> [EXERCISE BRIEF]:
Could you reproduce the following passage on sharing and social capital word for word, in full?

> [PROVIDED PASSAGE]:

In between the more classic songs (Jerusalem, etc) that we had to sing at my Church of England primary school, there was a happy clappy number which used to have my class teacher, Mrs Prentice, bopping from side to side in her purple kaftan (okay, so we quite liked it, too).

“Love is like a magic penny, hold it tight and you won’t have any, lend it, spend it and you’ll have so many, they’ll roll all over the floor.”

There is a similar sort of phenomenon at work on the web today. A culture of “I’ll scratch your back, you scratch mine”.

The academic, Clay Shirky, uses the term “social capital”, which he defines in this way:

“When your neighbour walks your dog while you are ill, or the guy behind the counter trusts you to pay him next time, social capital is at work. It is the shadow of the future on a societal scale. Individuals in groups with more social capital (which is to say, more habits of cooperation) are better off on a large number of metrics, from health and happiness to earning potential, than those in groups with less social capital.” (Here Comes Everybody, p.192)

Socialtext’s Ross Mayfield puts it into a commercial context:

“Steven Weber [University California, Berkeley] points out that there is no such thing as a buy vs. build equation for deciding to share intellectual property. But we’ve a version of Socialtext that’s free for up to five users. We can afford to give that away.”

Socialtext doesn’t disclose how many of the 4,000+ companies it serves use only the free version, but Ross is clearly seeing the strategy reap rewards.

As another example, Ross points to the success of WikiHow – one of the most-used wikis on the web:

“A while ago Jack Herrick (WikiHow’s founder) decided to start using a Creative Commons licence. He can send you a graph where you can see massive growth take place at the point where he changed the licence.

“That’s Web 2.0 – how sharing control can create value. We’re seeing more transparency. We’re seeing a culture of sharing versus one of hoarding… we’re shifting from a need to know culture to a need to share culture.”

Ross points me to a recent blogpost by a member of the US State Department which sums this up nicely.

With even established US government organisations as the CIA (Intellipedia) and US State Department (Diplopedia) now using wikis, it’s surely only a matter of time before everyone starts “sharing”.

But sharing needs to be done in the right spirit to work properly.

Purple-clad “Mrs.Prentices” the world over will be watching!

> [SUPPLIED DATA]:
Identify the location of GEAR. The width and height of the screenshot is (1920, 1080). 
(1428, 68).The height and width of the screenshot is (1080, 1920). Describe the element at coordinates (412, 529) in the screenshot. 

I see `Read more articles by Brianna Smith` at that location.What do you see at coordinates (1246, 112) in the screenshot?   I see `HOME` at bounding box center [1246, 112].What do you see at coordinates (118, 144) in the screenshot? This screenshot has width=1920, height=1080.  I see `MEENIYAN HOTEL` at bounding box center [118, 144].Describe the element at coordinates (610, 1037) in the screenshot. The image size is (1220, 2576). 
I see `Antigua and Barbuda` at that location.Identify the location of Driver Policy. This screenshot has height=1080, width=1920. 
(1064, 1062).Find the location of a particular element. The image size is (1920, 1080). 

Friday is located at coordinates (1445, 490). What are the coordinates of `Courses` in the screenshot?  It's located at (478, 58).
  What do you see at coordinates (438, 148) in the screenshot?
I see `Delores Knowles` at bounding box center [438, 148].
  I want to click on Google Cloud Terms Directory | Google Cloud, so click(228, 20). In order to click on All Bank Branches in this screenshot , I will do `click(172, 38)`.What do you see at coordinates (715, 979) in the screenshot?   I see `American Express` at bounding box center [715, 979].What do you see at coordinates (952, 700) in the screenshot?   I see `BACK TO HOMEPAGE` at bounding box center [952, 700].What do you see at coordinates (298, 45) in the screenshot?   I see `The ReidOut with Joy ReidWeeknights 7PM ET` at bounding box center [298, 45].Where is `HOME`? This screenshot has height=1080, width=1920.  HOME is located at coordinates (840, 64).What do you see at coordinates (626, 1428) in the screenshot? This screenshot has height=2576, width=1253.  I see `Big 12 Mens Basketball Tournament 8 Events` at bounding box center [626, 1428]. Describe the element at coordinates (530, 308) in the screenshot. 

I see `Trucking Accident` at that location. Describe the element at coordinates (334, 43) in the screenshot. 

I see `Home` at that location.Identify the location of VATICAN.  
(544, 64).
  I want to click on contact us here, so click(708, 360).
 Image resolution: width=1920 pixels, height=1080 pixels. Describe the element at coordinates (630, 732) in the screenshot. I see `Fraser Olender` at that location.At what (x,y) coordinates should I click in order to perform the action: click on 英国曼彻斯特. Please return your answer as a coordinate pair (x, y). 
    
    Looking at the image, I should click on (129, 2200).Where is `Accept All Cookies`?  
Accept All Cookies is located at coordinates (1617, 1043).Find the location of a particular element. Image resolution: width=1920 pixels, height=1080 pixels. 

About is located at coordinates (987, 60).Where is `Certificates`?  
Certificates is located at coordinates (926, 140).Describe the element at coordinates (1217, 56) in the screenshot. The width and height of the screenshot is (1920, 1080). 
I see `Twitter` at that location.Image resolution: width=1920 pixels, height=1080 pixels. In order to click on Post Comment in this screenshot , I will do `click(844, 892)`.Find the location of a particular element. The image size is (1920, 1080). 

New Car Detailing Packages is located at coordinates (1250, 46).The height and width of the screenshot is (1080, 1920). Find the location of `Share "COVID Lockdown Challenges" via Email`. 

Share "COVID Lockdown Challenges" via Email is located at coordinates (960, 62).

> [EXPECTED ANSWER]:
In between the more classic songs (Jerusalem, etc) that we had to sing at my Church of England primary school, there was a happy clappy number which used to have my class teacher, Mrs Prentice, bopping from side to side in her purple kaftan (okay, so we quite liked it, too).

“Love is like a magic penny, hold it tight and you won’t have any, lend it, spend it and you’ll have so many, they’ll roll all over the floor.”

There is a similar sort of phenomenon at work on the web today. A culture of “I’ll scratch your back, you scratch mine”.

The academic, Clay Shirky, uses the term “social capital”, which he defines in this way:

“When your neighbour walks your dog while you are ill, or the guy behind the counter trusts you to pay him next time, social capital is at work. It is the shadow of the future on a societal scale. Individuals in groups with more social capital (which is to say, more habits of cooperation) are better off on a large number of metrics, from health and happiness to earning potential, than those in groups with less social capital.” (Here Comes Everybody, p.192)

Socialtext’s Ross Mayfield puts it into a commercial context:

“Steven Weber [University California, Berkeley] points out that there is no such thing as a buy vs. build equation for deciding to share intellectual property. But we’ve a version of Socialtext that’s free for up to five users. We can afford to give that away.”

Socialtext doesn’t disclose how many of the 4,000+ companies it serves use only the free version, but Ross is clearly seeing the strategy reap rewards.

As another example, Ross points to the success of WikiHow – one of the most-used wikis on the web:

“A while ago Jack Herrick (WikiHow’s founder) decided to start using a Creative Commons licence. He can send you a graph where you can see massive growth take place at the point where he changed the licence.

“That’s Web 2.0 – how sharing control can create value. We’re seeing more transparency. We’re seeing a culture of sharing versus one of hoarding… we’re shifting from a need to know culture to a need to share culture.”

Ross points me to a recent blogpost by a member of the US State Department which sums this up nicely.

With even established US government organisations as the CIA (Intellipedia) and US State Department (Diplopedia) now using wikis, it’s surely only a matter of time before everyone starts “sharing”.

But sharing needs to be done in the right spirit to work properly.

Purple-clad “Mrs.Prentices” the world over will be watching!